- Selected excerpt
Companies Complain "Audit Fees Increasing Burden"
Financial Authorities Push to Ease Current '6 Years Voluntary + 3 Years Designated' Rule
Differences Among Accounting Firms... '6+2' Method Likely Selected
[Asia Economy Reporter Lee Seon-ae] The 'Periodic Auditor Designation System,' which requires companies to change their auditors periodically, is expected to be eased after more than four years of implementation. However, intense negotiations are anticipated as companies and the accounting industry clash over the extent of the easing.
According to the Financial Services Commission and the accounting industry on the 2nd, the Korean Accounting Association will hold a symposium titled 'Evaluation and Improvement Measures of Accounting Reform System' on the 10th at the Federation of Korean Industries building in Yeouido, Seoul. Although this event is to disclose the results of a research project commissioned by the Financial Services Commission, it is essentially a public hearing. After the Korean Accounting Association's keynote presentation, discussions will be held involving the Korea Listed Companies Association, accounting firms, and the Korean Institute of Certified Public Accountants. The Financial Services Commission stated, "We plan to announce the final plan reflecting the research results presented that day and the opinions of various stakeholders." The final plan is expected to be released in the first half of the year.

- Data segment
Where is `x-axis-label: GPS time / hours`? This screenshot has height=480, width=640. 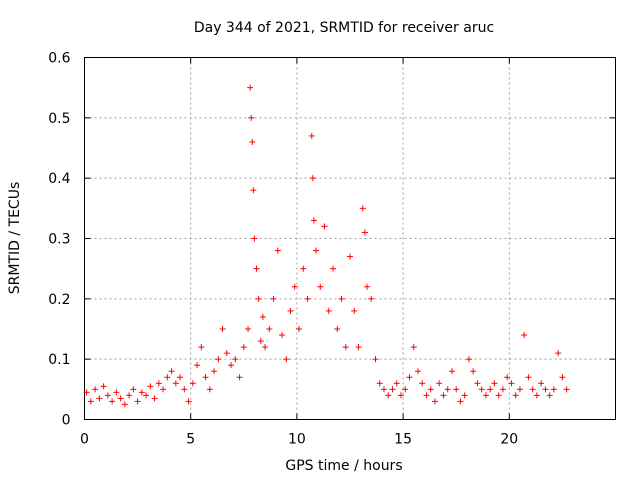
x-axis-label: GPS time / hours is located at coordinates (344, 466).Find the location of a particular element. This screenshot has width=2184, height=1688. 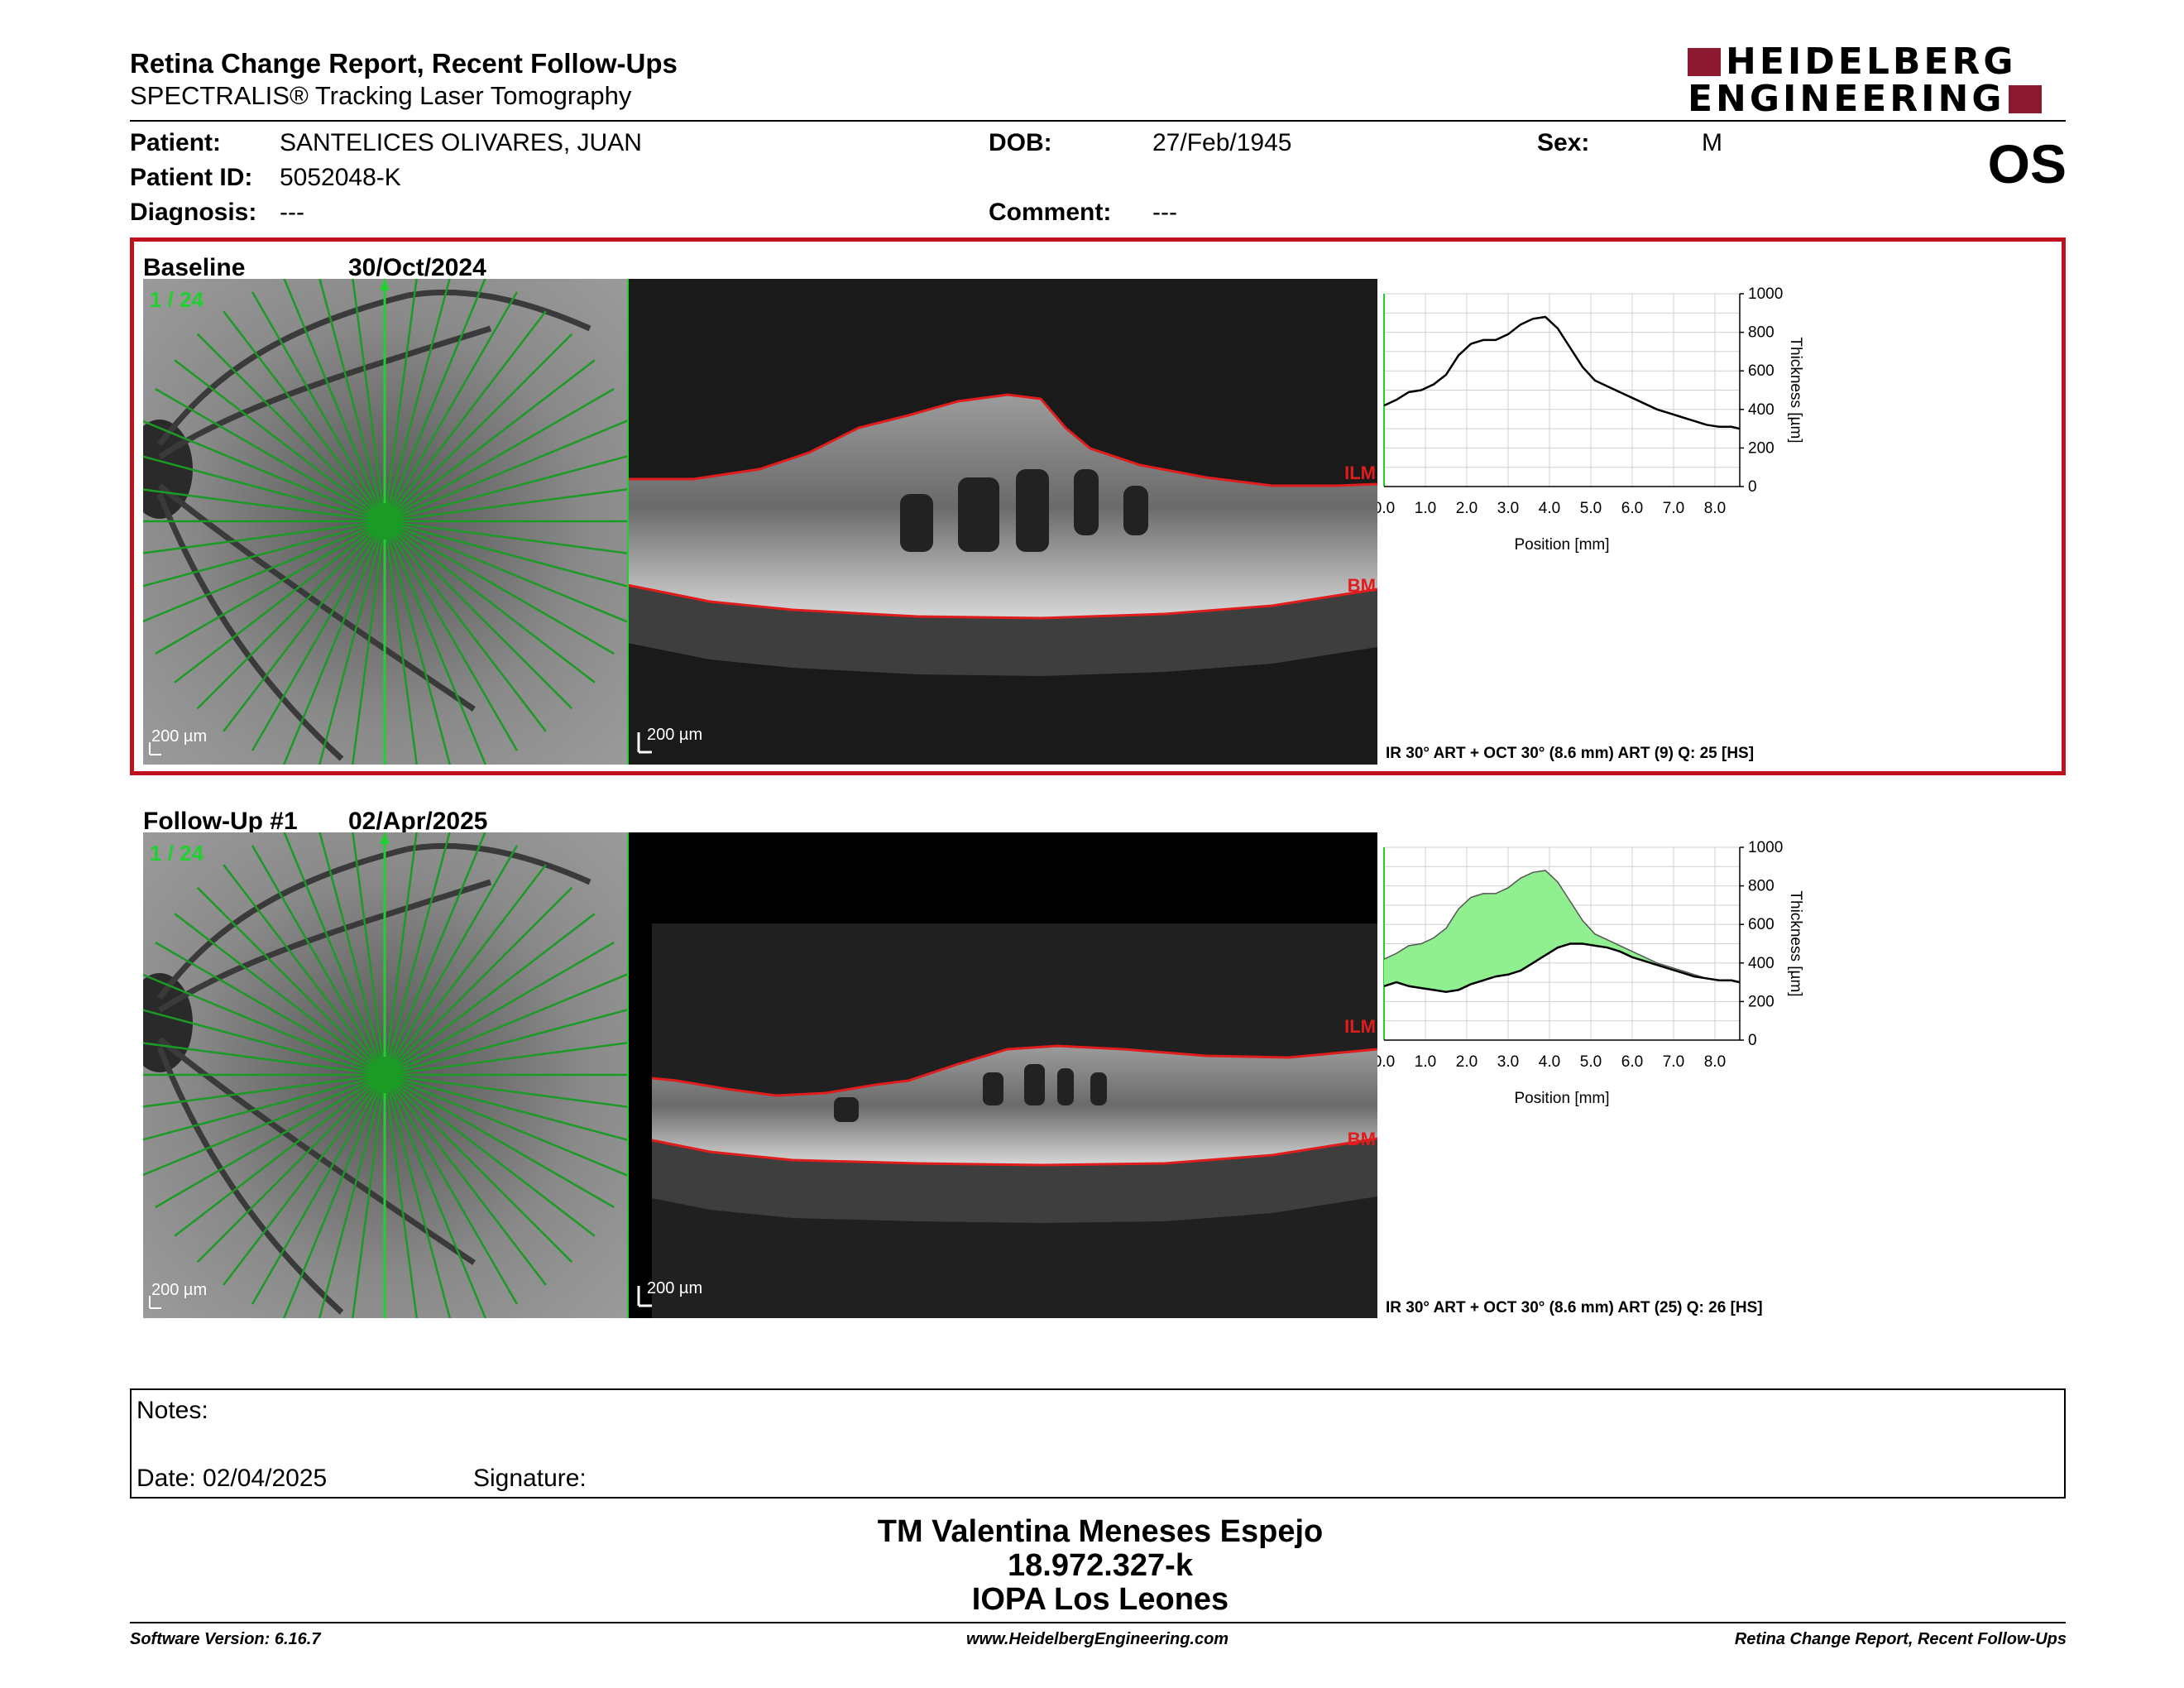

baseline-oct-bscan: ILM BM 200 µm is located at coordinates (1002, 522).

- Problems to solve
1. In the article on auditor designation, transcribe the passage between "Financial Authorities Push" and "of the easing.", inclusive.
2. According to the article on auditor designation, where will the Korean Accounting Association hold its symposium?
3. Take the article on auditor designation further, picking up after its final sentence.

- Results for each task
1.
Financial Authorities Push to Ease Current '6 Years Voluntary + 3 Years Designated' Rule
Differences Among Accounting Firms... '6+2' Method Likely Selected
[Asia Economy Reporter Lee Seon-ae] The 'Periodic Auditor Designation System,' which requires companies to change their auditors periodically, is expected to be eased after more than four years of implementation. However, intense negotiations are anticipated as companies and the accounting industry clash over the extent of the easing.

2. At the Federation of Korean Industries building in Yeouido, Seoul.

3.
The industry's greatest interest lies in the degree of easing of the Periodic Auditor Designation System. This system was introduced under the amended External Audit Act (New External Audit Act), which came into effect in November 2018. If a company freely appoints an auditor for six consecutive years, it must have an auditor designated by the financial authorities for the next three years. This was implemented from 2019 after a full revision of the External Audit Act following the 2015 accounting fraud scandal at Daewoo Shipbuilding & Marine Engineering to enhance accounting transparency and reliability.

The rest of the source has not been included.